* Instructions for the task: Every line holding the word "Staria" should be copied from the material.

* Excerpted records:
────

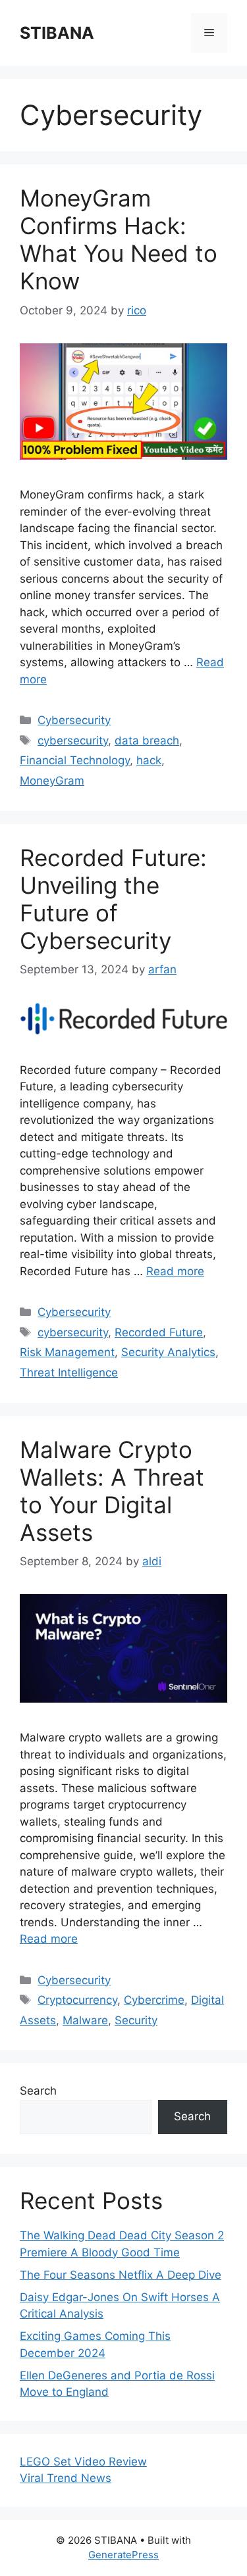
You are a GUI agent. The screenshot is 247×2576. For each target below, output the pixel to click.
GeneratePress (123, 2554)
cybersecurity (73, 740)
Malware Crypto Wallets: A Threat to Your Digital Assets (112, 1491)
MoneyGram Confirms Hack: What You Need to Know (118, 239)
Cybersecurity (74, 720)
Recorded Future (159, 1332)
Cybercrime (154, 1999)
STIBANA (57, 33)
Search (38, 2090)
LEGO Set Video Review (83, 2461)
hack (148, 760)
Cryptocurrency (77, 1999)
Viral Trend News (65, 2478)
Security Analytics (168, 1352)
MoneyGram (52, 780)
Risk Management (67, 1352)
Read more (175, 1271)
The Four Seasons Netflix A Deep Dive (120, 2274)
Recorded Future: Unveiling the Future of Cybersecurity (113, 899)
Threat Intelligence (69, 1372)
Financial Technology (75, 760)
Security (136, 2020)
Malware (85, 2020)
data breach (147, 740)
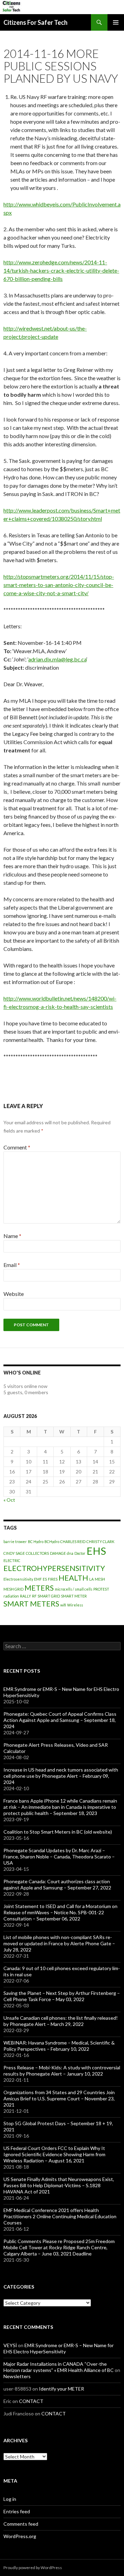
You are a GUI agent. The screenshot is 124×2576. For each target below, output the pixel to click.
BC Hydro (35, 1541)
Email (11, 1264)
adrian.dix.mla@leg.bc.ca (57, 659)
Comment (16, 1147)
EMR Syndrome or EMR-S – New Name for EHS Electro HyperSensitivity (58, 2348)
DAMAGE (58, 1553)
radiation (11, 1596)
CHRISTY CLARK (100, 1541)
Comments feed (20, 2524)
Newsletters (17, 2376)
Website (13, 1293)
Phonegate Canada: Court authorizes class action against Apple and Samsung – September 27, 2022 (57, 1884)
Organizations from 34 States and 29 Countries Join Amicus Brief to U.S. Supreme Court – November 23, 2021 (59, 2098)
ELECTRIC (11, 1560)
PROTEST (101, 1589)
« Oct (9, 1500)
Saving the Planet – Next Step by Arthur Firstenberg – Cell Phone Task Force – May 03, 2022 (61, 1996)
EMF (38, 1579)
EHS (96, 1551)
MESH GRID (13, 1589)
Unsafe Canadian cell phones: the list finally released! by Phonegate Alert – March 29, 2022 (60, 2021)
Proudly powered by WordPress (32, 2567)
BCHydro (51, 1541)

────

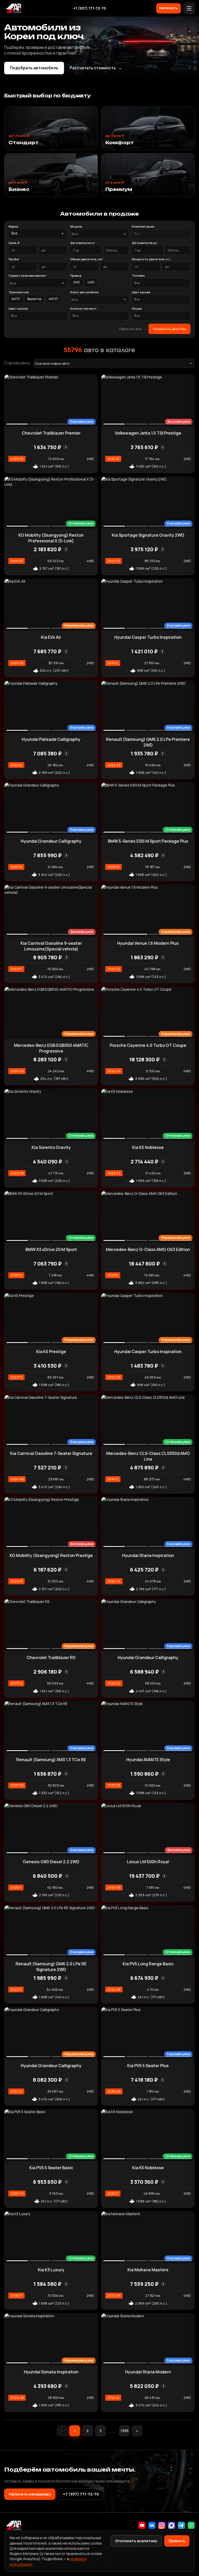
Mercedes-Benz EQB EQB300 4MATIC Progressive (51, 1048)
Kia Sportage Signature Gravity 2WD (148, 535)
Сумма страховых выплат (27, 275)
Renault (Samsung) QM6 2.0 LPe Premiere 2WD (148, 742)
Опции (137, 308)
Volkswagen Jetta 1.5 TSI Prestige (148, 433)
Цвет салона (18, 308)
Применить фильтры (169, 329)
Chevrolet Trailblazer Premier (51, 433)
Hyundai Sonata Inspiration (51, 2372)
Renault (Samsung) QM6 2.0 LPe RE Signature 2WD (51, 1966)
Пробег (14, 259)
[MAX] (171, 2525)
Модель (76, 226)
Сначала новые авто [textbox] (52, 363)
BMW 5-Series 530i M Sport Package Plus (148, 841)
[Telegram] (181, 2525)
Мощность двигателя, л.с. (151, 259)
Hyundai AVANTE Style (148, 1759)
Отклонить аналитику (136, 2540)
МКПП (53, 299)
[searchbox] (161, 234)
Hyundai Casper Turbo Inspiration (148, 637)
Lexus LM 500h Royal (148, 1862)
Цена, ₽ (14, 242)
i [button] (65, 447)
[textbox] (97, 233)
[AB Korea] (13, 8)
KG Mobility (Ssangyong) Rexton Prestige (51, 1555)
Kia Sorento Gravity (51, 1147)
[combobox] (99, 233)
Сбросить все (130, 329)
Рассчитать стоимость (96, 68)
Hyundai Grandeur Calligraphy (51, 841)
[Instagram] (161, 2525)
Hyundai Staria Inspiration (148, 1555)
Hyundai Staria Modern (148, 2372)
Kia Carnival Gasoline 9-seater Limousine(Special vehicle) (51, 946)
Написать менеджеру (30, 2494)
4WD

────

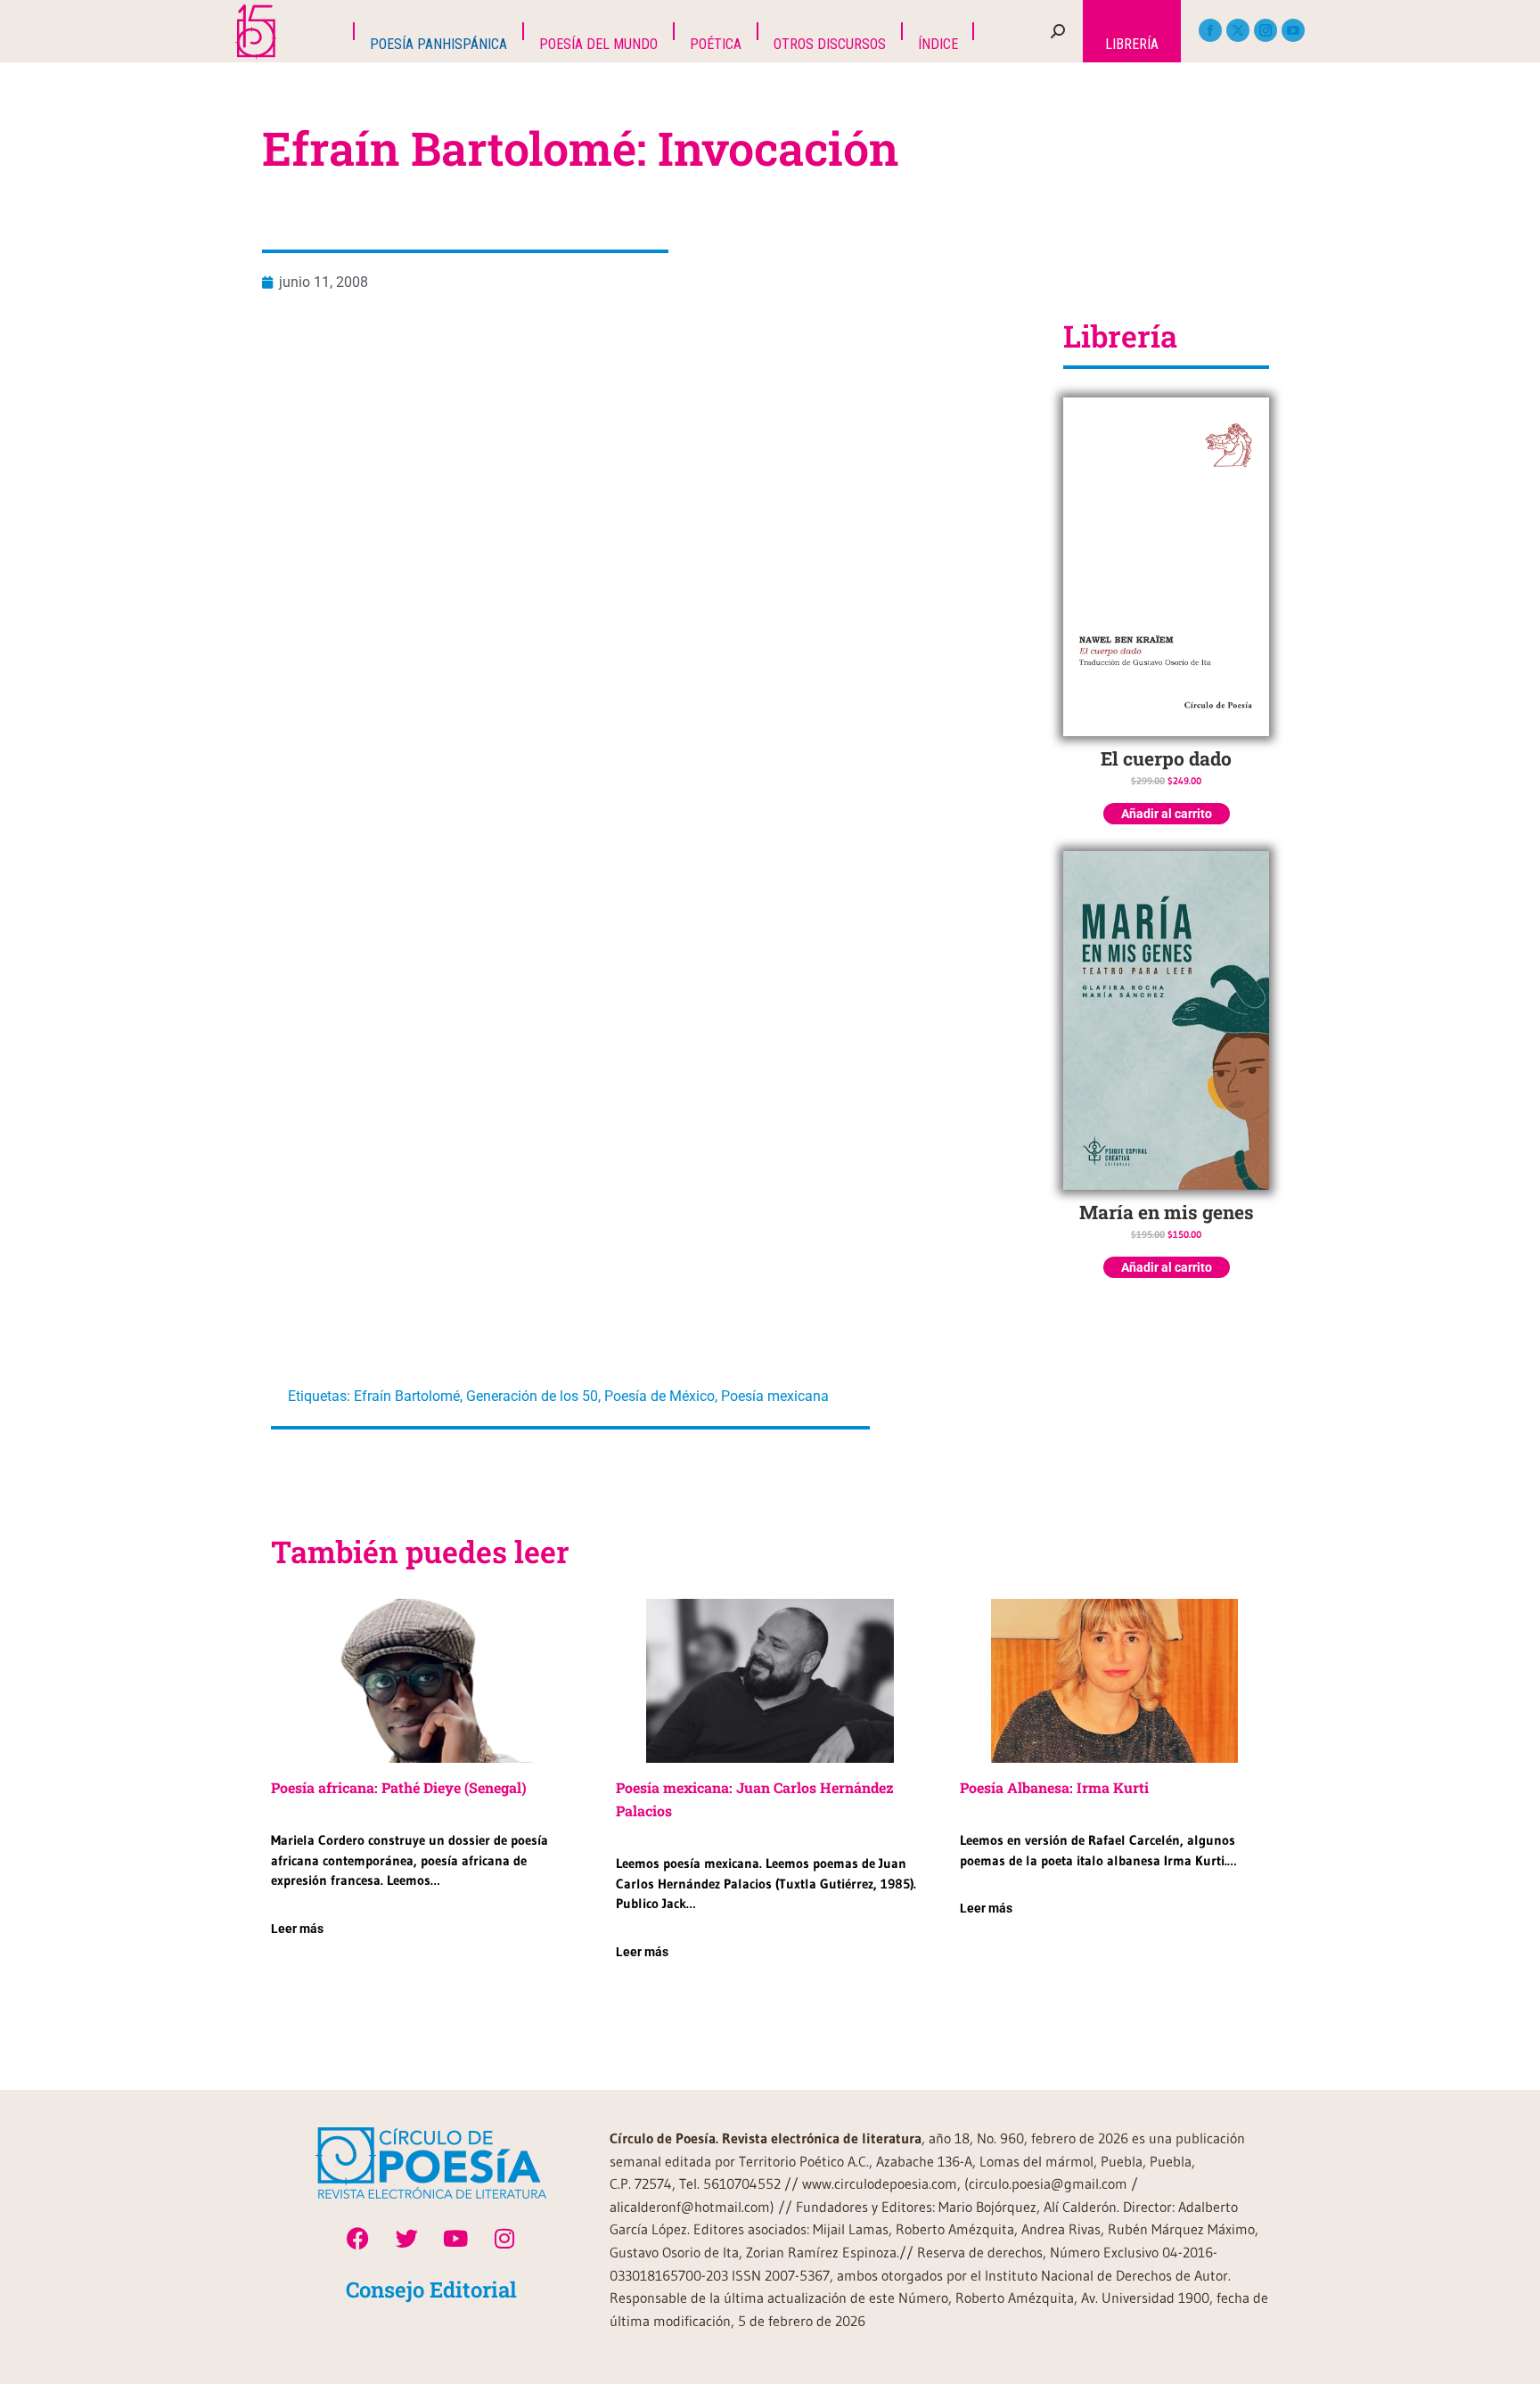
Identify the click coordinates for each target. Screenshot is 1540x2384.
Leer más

────

* Result of the exercise:
Hyundai Staria Inspiration (148, 1555)
Hyundai Staria Modern (148, 2372)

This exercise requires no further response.